Tras ser nombrado cónsul español en Belfast (Irlanda), su padre Isidoro Gracia, nacido en Garafía (La Palma), y su esposa, la dominicana Teresa Vidal, recogieron los bártulos y se fueron a la isla verde mientras la Montez aprendía a ser modelo. Su aparición en revistas hizo que algún avispado de la industria del cine se fijara en sus curvas y la fichara para la Universal Pictures para que protagonizara una serie de películas de aventuras a colores que si bien no han resistido el paso del tiempo son de obligado visionado para nostálgicos de la serie B. Serie B en la que María Montez, Montez por Lola Montez, interpretó a retorcidas reinas de países ignotos y hermosísimas esclavas cuyo destino solía ser el de caer seducida ante apuestos y valerosos hombres blancos.
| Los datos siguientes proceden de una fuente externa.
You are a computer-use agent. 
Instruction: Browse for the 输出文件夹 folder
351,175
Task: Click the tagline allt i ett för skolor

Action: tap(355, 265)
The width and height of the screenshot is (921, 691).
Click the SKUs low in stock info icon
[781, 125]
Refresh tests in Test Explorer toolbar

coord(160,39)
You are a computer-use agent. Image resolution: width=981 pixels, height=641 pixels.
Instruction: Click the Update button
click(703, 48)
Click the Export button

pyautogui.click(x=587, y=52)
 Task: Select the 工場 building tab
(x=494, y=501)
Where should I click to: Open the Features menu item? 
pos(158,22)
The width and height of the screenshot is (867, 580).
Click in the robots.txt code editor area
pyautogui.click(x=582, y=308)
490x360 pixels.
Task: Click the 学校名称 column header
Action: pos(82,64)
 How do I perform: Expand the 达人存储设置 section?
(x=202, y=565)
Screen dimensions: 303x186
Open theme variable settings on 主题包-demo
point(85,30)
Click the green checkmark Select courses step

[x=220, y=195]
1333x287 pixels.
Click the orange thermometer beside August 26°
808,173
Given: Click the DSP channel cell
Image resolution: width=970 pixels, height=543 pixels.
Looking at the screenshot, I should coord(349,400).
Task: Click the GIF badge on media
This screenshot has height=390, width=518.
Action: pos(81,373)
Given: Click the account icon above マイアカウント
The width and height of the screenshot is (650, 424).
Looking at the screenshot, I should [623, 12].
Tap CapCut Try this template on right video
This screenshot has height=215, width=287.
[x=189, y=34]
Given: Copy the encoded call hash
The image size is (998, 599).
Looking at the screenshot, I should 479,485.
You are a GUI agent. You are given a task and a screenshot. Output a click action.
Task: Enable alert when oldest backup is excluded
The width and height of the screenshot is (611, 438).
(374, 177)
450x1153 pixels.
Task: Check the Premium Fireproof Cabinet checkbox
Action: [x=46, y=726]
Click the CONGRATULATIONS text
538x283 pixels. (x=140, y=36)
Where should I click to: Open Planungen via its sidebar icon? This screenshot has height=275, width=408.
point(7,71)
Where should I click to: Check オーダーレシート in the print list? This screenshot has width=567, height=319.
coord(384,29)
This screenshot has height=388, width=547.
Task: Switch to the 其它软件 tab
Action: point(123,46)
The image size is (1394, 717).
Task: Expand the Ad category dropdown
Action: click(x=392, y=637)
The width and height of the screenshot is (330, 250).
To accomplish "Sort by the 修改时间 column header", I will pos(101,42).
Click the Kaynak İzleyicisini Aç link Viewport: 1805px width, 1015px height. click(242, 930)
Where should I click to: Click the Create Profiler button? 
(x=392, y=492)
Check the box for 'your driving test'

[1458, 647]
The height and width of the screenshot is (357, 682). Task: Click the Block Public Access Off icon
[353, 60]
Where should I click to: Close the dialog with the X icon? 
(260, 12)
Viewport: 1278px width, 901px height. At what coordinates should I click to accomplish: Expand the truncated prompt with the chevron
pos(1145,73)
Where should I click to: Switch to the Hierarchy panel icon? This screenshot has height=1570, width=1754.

Reina Cobra, La Atlántida, Ali Babá y los cuarenta ladrones, Las mil y una noches son solo algunas de las deliciosas películas que protagonizó. Cintas que pasado los años soportan aún el paso inclemente del tiempo gracias a su resplandeciente (las cosas del technicolor) belleza.

Pero algo más tuvo esta actriz de limitados registros y sus compañeros de reparto como John Hall, Turhan Bey y el fantástico Sabú. Lo escribimos para que los iniciados entiendan a que nos referimos.

A mi me encanta María Montez, personalmente, en La Atlántida, que no es otra cosa que una buena adaptación de la novela del mismo título de Pierre Benoit (un notable escritor de novelas de aventuras francés) y en la que compartió escenas con quien sería su marido en la vida real, el actor Jean-Pierre Aumont, con quien tuvo una hija, la también actriz Tina Aumont, y hombre al que le destrozó el corazón cuando la actriz falleció en la bañera en septiembre de 1951.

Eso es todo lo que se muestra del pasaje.